Effective or not, zinc-based lozenges are the trendiest cold remedy this season. The mineral has long been touted as a cold quasher by alternative-medicine types. But when a heavily publicized study by the mainstream Cleveland Clinic reported last summer that people who took the lozenges appeared to beat colds faster, the remedy was placed squarely before the runny noses of the general public. “It took off like a rocket,” says Charles Phillips, chief operating officer of the Quigley Corp., which manufactures Cold-Eeze, the brand of lozenge used in the Cleveland study. The company had sales of about $500,000 two years ago. This year it’s on a pace to break $16 million. Tsewang Sherpa, general manager of the Healthy Pleasures store in New York’s Greenwich Village, carries a half-dozen varieties of zinc lozenges, which cost about $5 to $7 for a box of 50. He says publicity surrounding the Cleveland study has tripled his sales. “Zinc lozenges have been popular for a while among people who are into an alternative way of treating themselves,” he says. “Since these articles came out, everybody has started coming in.”

But does it really work? Not for sure. The Cleveland study found that people who began taking the zinc lozenges within 24 hours of coming down with a cold recovered about three days sooner than those who took a placebo. Past research, though, has been more equivocal, with several studies showing no effect. “I think it’s still not conclusive [that zinc works],” says Dr. Dominick Iacuzio, a flu-and-cold specialist with the National Institutes of Health in Maryland. But the promise of something that just might banish the brutal virus can be hard to ignore, even for hardened scientific types. “Some people who probably wouldn’t admit to it are coming up to me and saying, “You know, I’m trying that stuff’,” says Iacuzio.
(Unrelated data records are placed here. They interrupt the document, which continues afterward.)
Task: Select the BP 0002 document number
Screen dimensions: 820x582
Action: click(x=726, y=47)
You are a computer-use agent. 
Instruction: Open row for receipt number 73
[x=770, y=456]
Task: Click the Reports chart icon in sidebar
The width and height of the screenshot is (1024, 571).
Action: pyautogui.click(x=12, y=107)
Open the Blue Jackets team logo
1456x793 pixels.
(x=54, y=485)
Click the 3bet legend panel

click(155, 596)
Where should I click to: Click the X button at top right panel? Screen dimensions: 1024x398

As long as experimenters keep their doses within reason (maybe 60 mg a day), there’s probably no harm in giving zinc a shot. The mineral, which is found in protein-rich foods like meat and fish, is essential to nearly every cellular function. A zinc overload, however, can interfere with the body’s ability to absorb copper, which can lead to a weakened immune system, among other woes. The medical consensus for now is that a handful of lozenges a day for a few days is probably safe but that prolonged use could throw your body out of whack. Eager gobblers should also bear in mind that some subjects of the Cleveland Clinic study reported experiencing nausea while taking zinc. So don’t pour out the chicken soup just yet.